Functional profiling and network analysis of SDC somatic mutations. Ordered list of somatic mutations frequently observed in SDC were used as input for characterizing the gene list. Molecular processes functionally enriched in SDC were annotated in the clustered nodes of the network, the analyses of which is described in the method section.

Figure 3

Mutational signature analysis of SDC. (A) Mutational signature analysis of SDC cohort. Point mutations of SDC samples were aggregated to form a set of ‘ensemble SDC mutations’. This ensemble mutation set was used in mutation signature analysis to decipher representative signatures in SDC cohort. (B) Contribution of mutation signatures to each SDC sample.
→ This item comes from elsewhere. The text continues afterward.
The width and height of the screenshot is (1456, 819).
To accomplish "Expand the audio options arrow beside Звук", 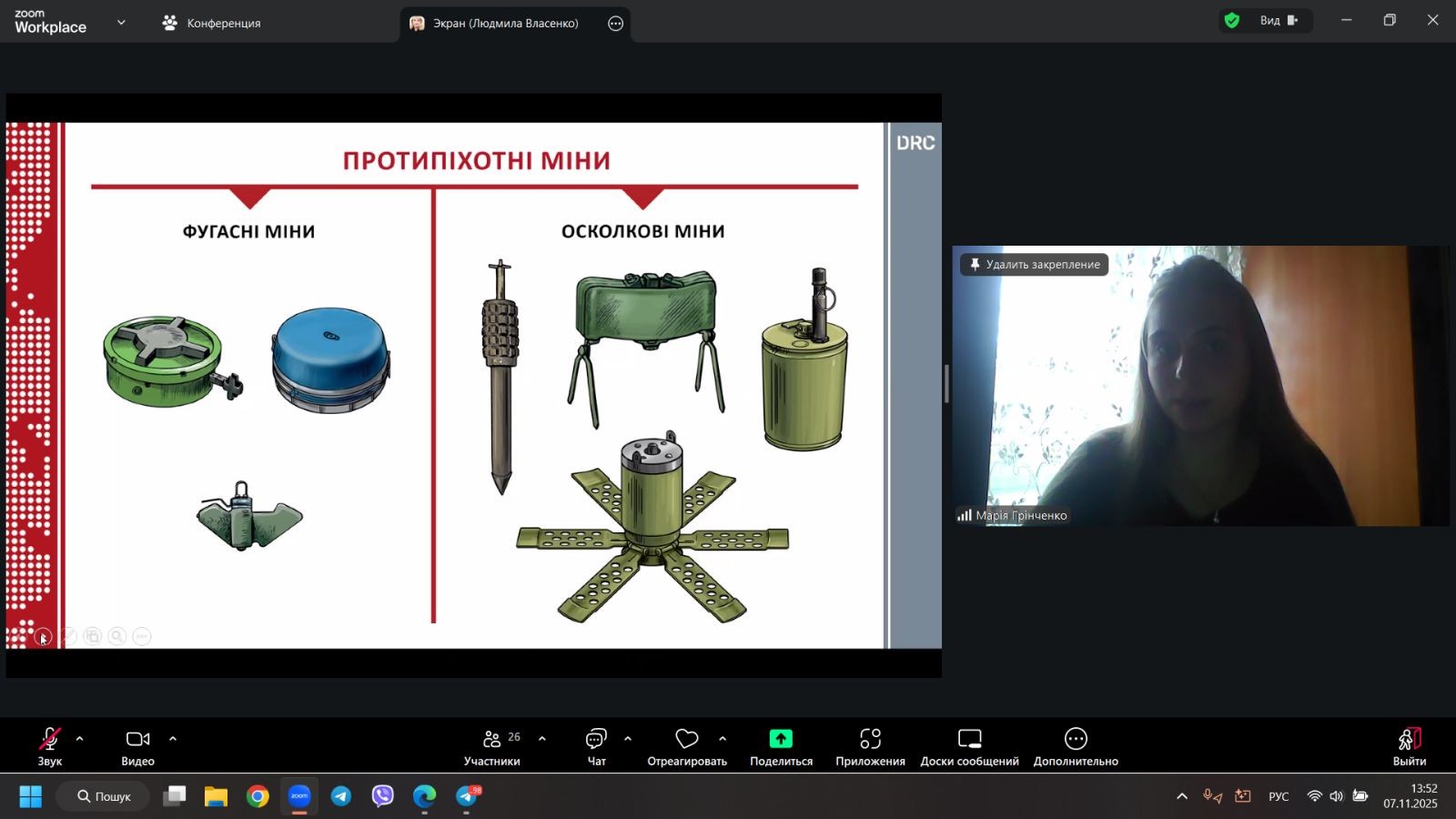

Somatic mutations identified from genomic sequencing of SDC samples were subjected to mutation signature analysis per sample. Patterns of 1937 single-nucleotide mutations in 10 SDC samples were analyzed and the contribution of each signature to the mutagenesis of SDC samples are shown. X-axis is the name of sample and y-axis is the relative contribution of mutation signature normalized per sample. (C) Comparison of mutation rate between samples with and without APOBEC/AID signatures. The number of somatic mutations in the exonic region of SDC between groups with and without APOBEC/AID signatures (signature 2,13/9) were compared and presented in the box-plot.

Figure 4

MYB-NSHL1 fusion gene in SDC. (A) Representation of DNA rearrangements in MYB-NHSL1 fusion SDC samples. MYB and NHSL1 genes are located in the same chromosome 6, separated by around 3.2 megabase. The complex genomic DNA rearrangement event involving chromosome 6 relocates MYB and MHSL1 gene in reverse orientation, producing the MYB-NHSL1 fusion gene. (B) MYB-NHSL1 fusion identified from RNA-sequencing. 60 split-reads that span the MYB-NHSL1 junction are depicted. (C) MYB-NHSL1 rearrangement-specific PCR reaction from genomic DNA derived from SDC patients. Sequencing chromatogram of a patient spanning the fusion junction. Sample 1 is the SDC sample harboring MYB-NSHL1 and sample 2 is a control SDC sample.